La inflación deja atrás la crisis, pero es pronto para que el BCE suba tipos

La inflación en la zona del euro ha llegado ya a niveles del 2%, algo que no se veía desde hace cuatro años. Este valor está en línea, por fin, con el objetivo de inflación del BCE. El aumento se ha producido en los últimos meses: la inflación era del 0.6% todavía en noviembre y había subido al 1.8% en enero. En España, el aumento de precios es incluso superior, del 3%. Esto disipa definitivamente los temores a caer en la deflación albergados durante un tiempo. Desde principios de 2015, el número de componentes de la cesta de la compra que presenta caídas de precios se ha ido reduciendo drásticamente.

A la vista de estos datos, la inflación parece haber dejado atrás las excepcionales circunstancias provocadas por la crisis y la caída de precios del petróleo, volviendo a la “normalidad” anterior. En efecto, desde la creación del euro (en 1999) hasta el estallido de la crisis, lo habitual fue que la tasa de inflación del conjunto de la zona del euro se mantuviese cerca del objetivo del 2% y que España mostrase diferenciales positivos cada año de aproximadamente un punto.

¿Significa esto que la política monetaria debe ir volviendo también a la normalidad, elevando unos tipos de interés que desde hace tanto tiempo se mantienen en niveles excepcionalmente bajos? Hay cada vez más voces que se alzan defendiendo esta postura. En su reciente reunión del 15 de marzo, la Reserva Federal comenzó a subir tipos en Estados Unidos, lo que parece marcar a Europa  el camino a seguir. Sin embargo, aunque sea cierto que el repunte de la inflación permite comenzar a plantearse una subida de tipos, es demasiado pronto todavía para adoptar esa decisión. Y no sólo porque la producción continúe manifestando signos de debilidad, también en términos del propio objetivo de inflación que tiene el mandato de lograr el BCE (definido “a medio plazo”, de forma sostenida en el tiempo).

El aumento observado de la inflación tiene un importante componente coyuntural. La fuerza que la impulsa a corto plazo proviene sobre todo del comportamiento de los precios de la energía y de los alimentos no elaborados (especialmente frutas frescas, legumbres y hortalizas), relacionado en parte con factores climáticos temporales. Para eliminar ese componente coyuntural, se elaboran indicadores que miden la llamada inflación subyacente, buscando obtener una mejor visión de las tendencias a medio plazo.  Tales indicadores no envían señales de aumento. La inflación subyacente se mantiene estable en el 1%, tanto para el conjunto de la zona del euro como para España. Por otro lado, en diversos países europeos el número de componentes del IPC que mantiene tasas negativas, o positivas pero muy pequeñas, sigue siendo relativamente alto.
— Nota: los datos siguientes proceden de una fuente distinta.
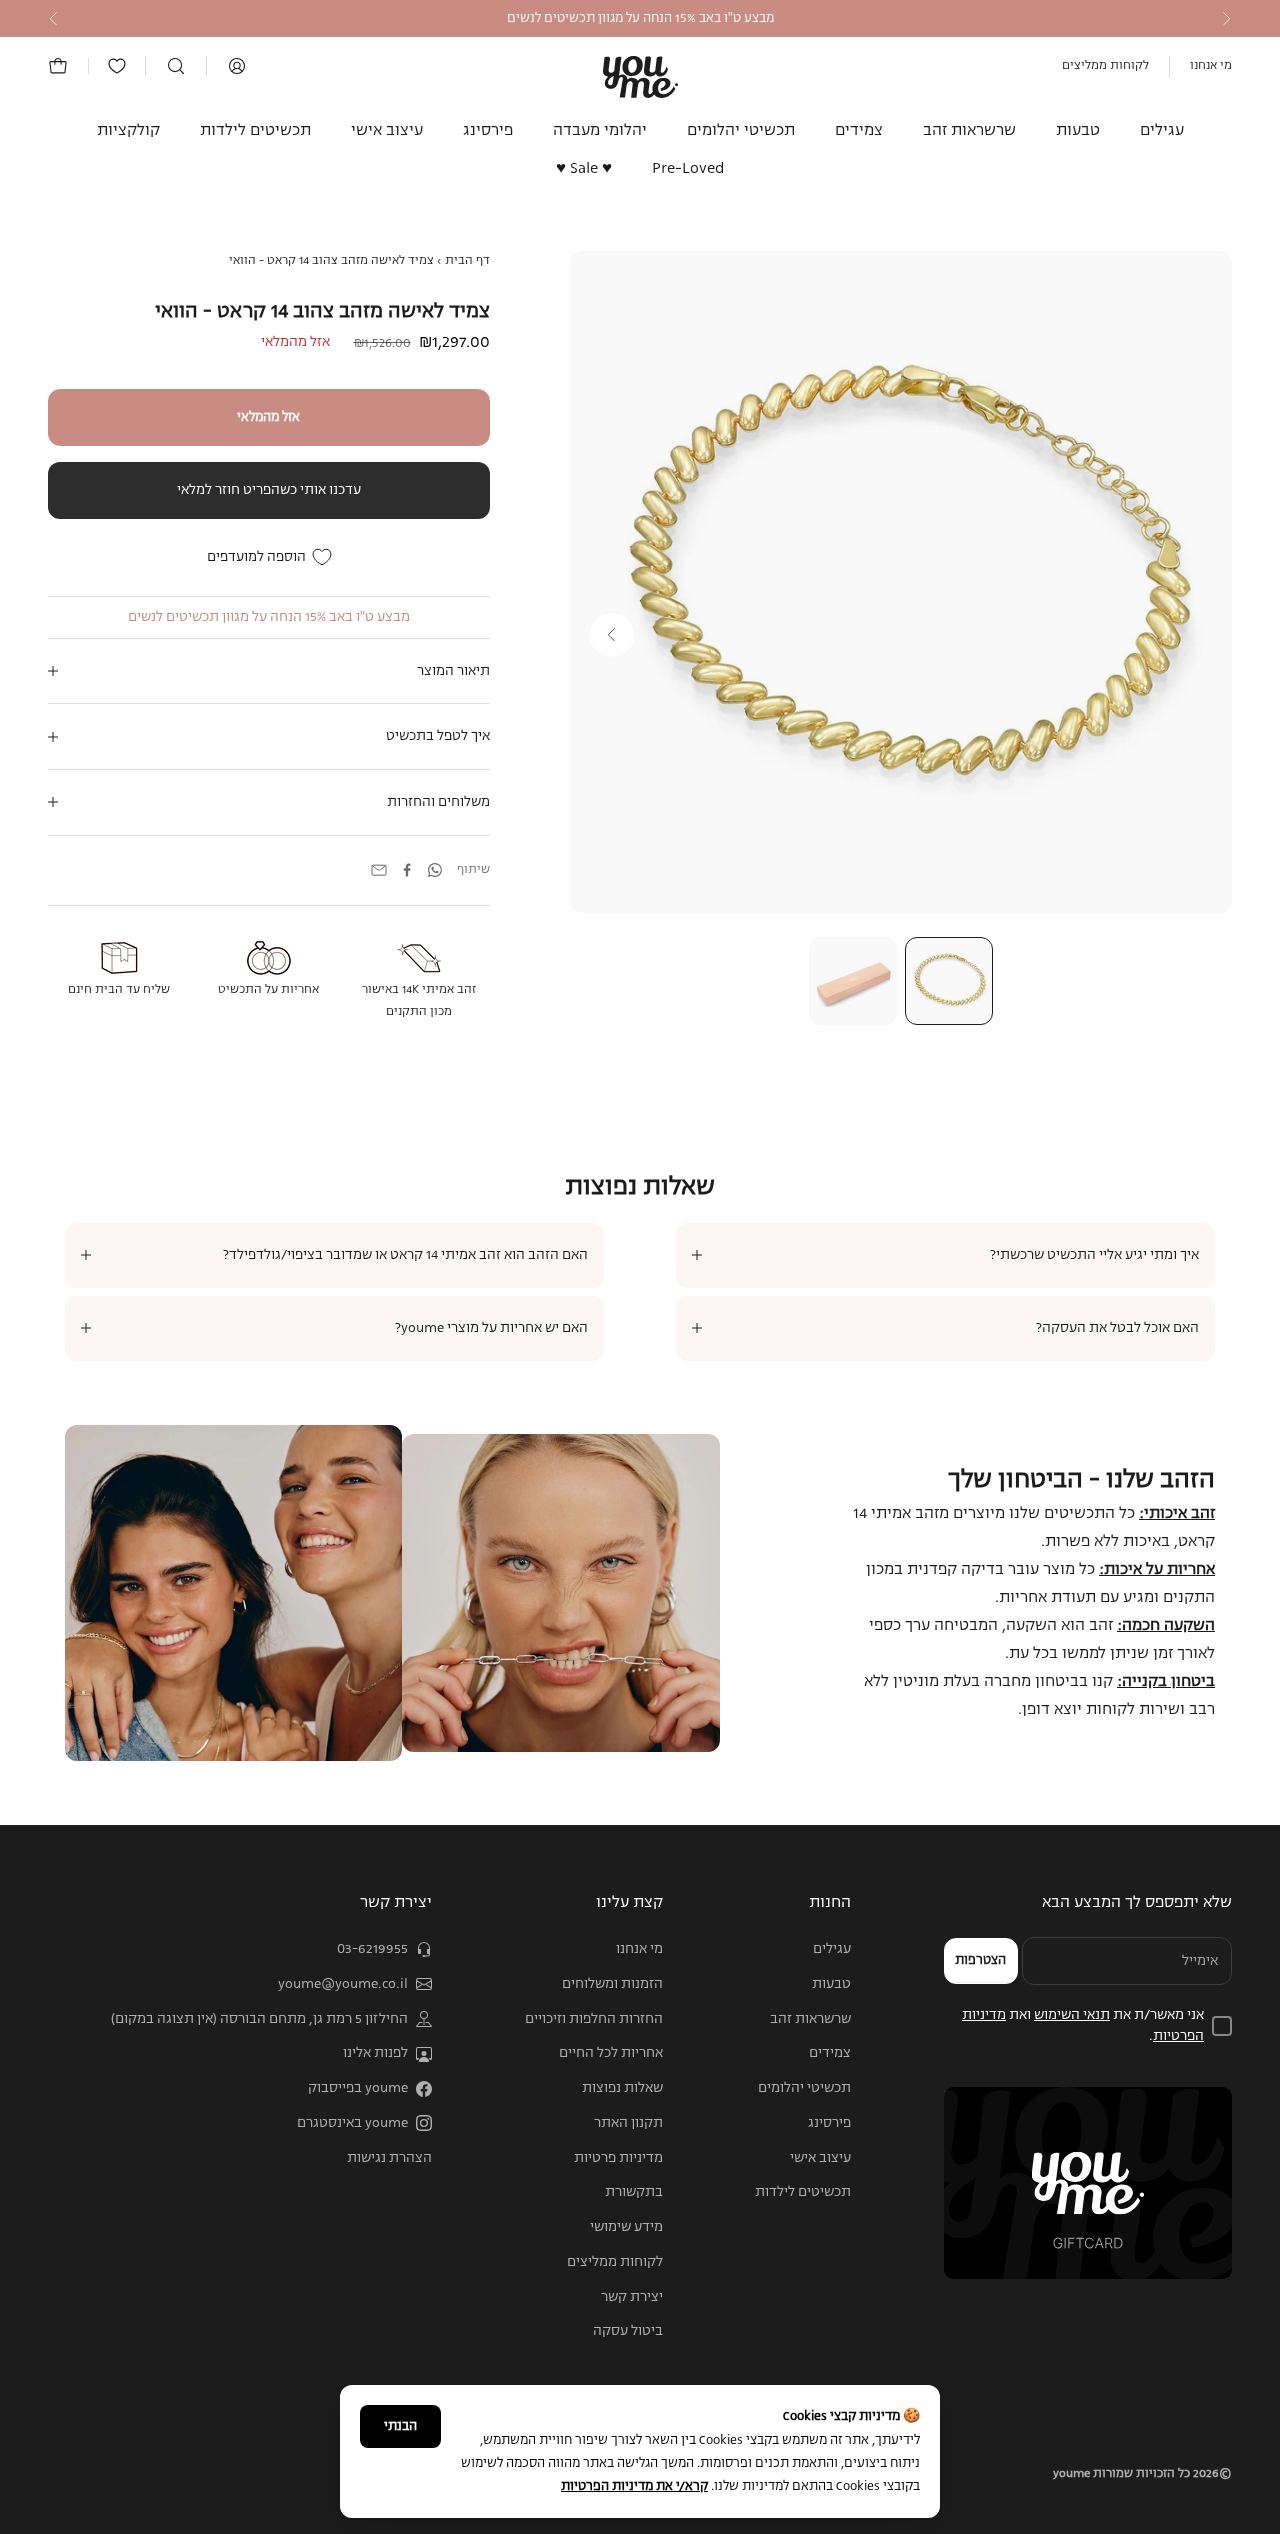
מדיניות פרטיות (618, 2158)
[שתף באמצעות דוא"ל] (379, 870)
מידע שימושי (626, 2227)
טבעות (1078, 131)
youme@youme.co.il (343, 1984)
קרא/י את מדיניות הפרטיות (634, 2486)
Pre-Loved (688, 170)
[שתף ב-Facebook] (407, 870)
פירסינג (488, 131)
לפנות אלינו (375, 2053)
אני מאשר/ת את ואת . (1083, 2025)
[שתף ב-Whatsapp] (435, 870)
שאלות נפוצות (622, 2088)
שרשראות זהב (969, 131)
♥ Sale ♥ (584, 170)
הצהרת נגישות (389, 2158)
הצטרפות (980, 1960)
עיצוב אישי (387, 131)
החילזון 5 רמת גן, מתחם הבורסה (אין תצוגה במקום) (259, 2019)
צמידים (859, 131)
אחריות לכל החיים (611, 2053)
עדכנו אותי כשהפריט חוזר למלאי (269, 490)
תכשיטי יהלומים (741, 131)
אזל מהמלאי (268, 417)
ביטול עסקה (628, 2331)
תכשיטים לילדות (255, 131)
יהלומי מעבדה (600, 131)
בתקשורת (634, 2192)
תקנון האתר (628, 2123)
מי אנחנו (1211, 66)
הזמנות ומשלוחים (612, 1984)
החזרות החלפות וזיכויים (594, 2019)
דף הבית (467, 261)
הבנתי (400, 2426)
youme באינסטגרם (352, 2123)
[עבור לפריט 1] (949, 981)
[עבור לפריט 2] (853, 981)
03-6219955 (372, 1949)
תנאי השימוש (1072, 2015)
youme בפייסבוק (358, 2088)
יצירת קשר (632, 2297)
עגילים (1162, 131)
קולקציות (128, 131)
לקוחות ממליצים (1105, 66)
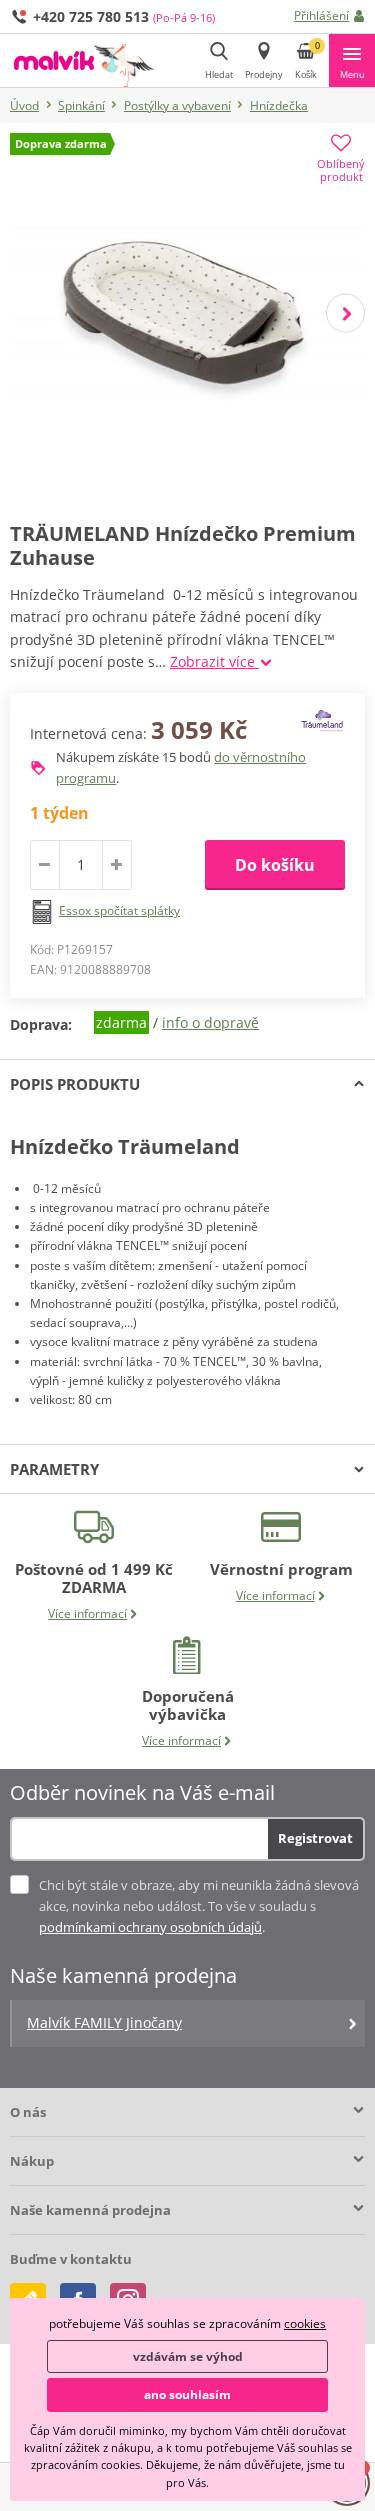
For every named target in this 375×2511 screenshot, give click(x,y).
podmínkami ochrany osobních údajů (150, 1927)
Dado todo lo anterior, hablar de una tendencia sostenido al alza en la tasa de inflación resulta claramente prematuro. Pedir al BCE que suba en consecuencia el tipo de interés resulta aún más precipitado. Además, la debilidad de la producción no ha remitido por completo. Debe tenerse en cuenta así mismo que el mecanismo de transmisión de la política monetaria sufre retardos: desde que el BCE sube el tipo de interés al que presta a los bancos comerciales, hasta que éstos suben los tipos a los que prestan a familias y empresas, y el consumo y la inversión se ven plenamente afectados, transcurren unos dieciocho meses. No sería deseable que esos efectos se manifestasen cuando el repunte temporal de la inflación estuviese disipándose por sí solo.
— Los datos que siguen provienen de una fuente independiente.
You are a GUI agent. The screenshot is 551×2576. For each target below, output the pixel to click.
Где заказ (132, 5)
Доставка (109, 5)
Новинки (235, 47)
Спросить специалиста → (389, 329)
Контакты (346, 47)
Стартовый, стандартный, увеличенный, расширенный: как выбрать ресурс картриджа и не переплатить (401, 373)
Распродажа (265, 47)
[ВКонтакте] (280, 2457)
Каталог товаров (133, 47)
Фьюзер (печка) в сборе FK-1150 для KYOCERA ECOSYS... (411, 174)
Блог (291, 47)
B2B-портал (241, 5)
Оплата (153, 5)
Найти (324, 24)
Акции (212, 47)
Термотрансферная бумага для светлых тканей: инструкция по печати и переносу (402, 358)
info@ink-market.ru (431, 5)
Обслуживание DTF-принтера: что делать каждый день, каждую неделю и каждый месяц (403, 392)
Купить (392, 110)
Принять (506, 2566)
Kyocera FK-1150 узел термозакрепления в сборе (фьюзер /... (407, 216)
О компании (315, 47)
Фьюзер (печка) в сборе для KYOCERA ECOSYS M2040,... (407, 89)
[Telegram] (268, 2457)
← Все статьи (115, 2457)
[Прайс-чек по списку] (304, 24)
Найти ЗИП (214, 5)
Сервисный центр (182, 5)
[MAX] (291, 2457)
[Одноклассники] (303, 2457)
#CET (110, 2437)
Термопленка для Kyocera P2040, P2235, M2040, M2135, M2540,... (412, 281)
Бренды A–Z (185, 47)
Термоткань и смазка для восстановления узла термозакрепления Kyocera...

De momento, en su última reunión, el Consejo de Gobierno del Banco Central Europeo ha mantenido los tipos de interés intactos, así como el programa de compra de activos. Se trata de la decisión correcta. Como escribió Baltasar Gracián, no en vano autor de un Oráculo Manual y Arte de Prudencia, “El no y el sí son breves de decir pero piden pensar mucho”.